No oil portrait created in the last 75 years or so can honestly be characterized as “breathtaking.”  Sargent, Zorn, Sorolla, et al are long gone, and the art world is a much different place now.  Painters today either can’t paint as well as the aforementioned, or wouldn’t have the slightest interest in doing so.  But critical judgment is cast aside when you have to fill the pages of a periodical with articles on substandard art in order to give your faithful readers the confidence that they also can create substandard art. 

The situation is worse than ever now, since American Artist magazine was taken over and eliminated by the publishers of The Artist’s Magazine.  So this is the last industry magazine of its kind, other than that Professional Artist magazine, which used to hawk outdoor art shows and juried competitions under a former name and is now gearing up for prime time.

When I read these magazines to recharge my annoyance battery, I tend to forget that art is a business like any other and the passion painters felt in former times to chronicle their world is no longer of paramount importance. 

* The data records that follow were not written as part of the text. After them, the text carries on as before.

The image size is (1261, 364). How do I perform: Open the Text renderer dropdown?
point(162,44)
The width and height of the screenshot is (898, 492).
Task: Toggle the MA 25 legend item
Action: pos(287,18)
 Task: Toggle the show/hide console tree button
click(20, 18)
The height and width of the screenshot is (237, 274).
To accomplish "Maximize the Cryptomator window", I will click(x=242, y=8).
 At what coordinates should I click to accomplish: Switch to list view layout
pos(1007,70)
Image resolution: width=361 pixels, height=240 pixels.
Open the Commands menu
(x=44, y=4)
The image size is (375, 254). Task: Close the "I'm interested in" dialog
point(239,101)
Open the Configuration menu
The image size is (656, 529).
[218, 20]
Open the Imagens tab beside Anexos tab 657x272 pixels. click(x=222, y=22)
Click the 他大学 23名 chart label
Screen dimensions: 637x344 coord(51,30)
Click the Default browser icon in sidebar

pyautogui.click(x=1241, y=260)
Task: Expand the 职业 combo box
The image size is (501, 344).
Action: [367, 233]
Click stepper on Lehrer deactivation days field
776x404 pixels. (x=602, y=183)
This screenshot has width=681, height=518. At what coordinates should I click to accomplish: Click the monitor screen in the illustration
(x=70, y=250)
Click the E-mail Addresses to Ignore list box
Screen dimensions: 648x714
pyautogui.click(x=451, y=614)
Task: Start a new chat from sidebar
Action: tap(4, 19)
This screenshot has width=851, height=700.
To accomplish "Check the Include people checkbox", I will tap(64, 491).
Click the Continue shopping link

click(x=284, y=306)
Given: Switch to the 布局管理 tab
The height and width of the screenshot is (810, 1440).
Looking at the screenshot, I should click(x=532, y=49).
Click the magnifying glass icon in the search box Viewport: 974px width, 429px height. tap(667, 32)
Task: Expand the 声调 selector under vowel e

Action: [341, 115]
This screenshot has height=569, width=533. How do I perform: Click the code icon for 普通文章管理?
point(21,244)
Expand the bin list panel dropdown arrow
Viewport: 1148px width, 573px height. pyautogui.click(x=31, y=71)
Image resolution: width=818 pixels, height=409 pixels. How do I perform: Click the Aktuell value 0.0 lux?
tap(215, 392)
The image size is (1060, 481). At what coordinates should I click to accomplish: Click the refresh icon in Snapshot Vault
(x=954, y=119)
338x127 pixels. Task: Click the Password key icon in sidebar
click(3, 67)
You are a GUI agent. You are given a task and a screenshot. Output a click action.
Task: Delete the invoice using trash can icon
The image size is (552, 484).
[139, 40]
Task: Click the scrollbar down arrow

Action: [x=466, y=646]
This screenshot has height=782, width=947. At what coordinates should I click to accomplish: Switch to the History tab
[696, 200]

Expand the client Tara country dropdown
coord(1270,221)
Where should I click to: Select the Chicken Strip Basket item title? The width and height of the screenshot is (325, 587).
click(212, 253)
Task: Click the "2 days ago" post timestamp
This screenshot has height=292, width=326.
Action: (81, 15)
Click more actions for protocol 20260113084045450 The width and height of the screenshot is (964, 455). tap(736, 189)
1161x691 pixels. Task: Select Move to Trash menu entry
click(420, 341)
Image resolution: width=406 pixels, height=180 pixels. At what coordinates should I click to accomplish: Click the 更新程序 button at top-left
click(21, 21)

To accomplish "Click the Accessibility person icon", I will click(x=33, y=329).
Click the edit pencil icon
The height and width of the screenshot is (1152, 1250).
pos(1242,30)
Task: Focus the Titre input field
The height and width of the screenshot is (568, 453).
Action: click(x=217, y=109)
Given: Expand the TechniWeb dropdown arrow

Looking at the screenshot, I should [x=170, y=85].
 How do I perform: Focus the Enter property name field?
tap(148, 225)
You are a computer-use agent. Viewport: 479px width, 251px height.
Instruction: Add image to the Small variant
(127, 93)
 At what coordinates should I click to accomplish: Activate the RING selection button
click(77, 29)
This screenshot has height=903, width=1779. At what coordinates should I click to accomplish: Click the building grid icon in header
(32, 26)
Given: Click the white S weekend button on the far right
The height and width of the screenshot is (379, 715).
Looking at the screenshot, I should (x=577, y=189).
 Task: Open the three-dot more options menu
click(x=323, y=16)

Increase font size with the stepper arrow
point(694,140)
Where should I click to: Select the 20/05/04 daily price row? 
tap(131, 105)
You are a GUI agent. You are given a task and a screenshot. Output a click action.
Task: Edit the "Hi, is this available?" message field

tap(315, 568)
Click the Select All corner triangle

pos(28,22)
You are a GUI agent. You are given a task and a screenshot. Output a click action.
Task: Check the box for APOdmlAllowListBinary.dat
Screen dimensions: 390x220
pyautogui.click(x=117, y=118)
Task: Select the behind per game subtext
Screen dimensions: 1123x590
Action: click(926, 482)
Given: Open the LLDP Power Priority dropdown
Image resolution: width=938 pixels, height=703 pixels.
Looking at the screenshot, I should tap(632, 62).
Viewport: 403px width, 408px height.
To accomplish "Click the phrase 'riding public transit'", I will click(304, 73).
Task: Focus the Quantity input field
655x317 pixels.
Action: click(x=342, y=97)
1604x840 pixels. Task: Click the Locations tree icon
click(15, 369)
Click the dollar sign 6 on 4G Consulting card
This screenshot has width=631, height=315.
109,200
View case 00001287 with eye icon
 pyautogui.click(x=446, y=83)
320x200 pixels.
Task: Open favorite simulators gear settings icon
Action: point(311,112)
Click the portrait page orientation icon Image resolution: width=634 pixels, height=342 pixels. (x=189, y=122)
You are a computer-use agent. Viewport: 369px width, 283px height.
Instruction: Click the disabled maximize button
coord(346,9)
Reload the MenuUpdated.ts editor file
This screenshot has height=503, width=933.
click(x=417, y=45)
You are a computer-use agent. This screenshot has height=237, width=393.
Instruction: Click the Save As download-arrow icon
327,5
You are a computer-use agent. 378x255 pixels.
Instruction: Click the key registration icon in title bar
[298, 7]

A good case in point is an article in the current issue of The Artist’s Magazine that celebrates paintings of isolated houses and barren interior rooms that look just like snapshots taken by a photographer who couldn’t seem to find any worthwhile center of interest through his viewfinder.  The rather large paintings have no intrinsic visual interest in color, form, brushwork or subject matter, at least in reproduction, and apparently exist merely to prove that the artist can copy all the straight lines of a clapboard wall or all the segments of an old cast-iron radiator under a window.  How exciting is that!  Repeat after me, “Just take a photograph.”  Apparently the only passion evoked in these trivial exercises was in the artist’s yeoman struggles with the elements as he lashed his easel to the ground to tepidly copy some of his subjects en plein air.  It’s hard to believe that while standing on terra firma in the great outdoors, surrounded by the beauty of the natural world, he was inspired to paint photographically.  The artist accompanies his paintings with a turgid essay on “fertile metaphors” and the like in an attempt to obfuscate the intrinsic visual blandness of the work itself. 

What can I say?  It’s an art world I never made.  But it’s just like the sage advice given for all bad things foisted on the great unwashed by mercenaries.  “If you don’t like it, just ignore it.”  That certainly narrows the field for me.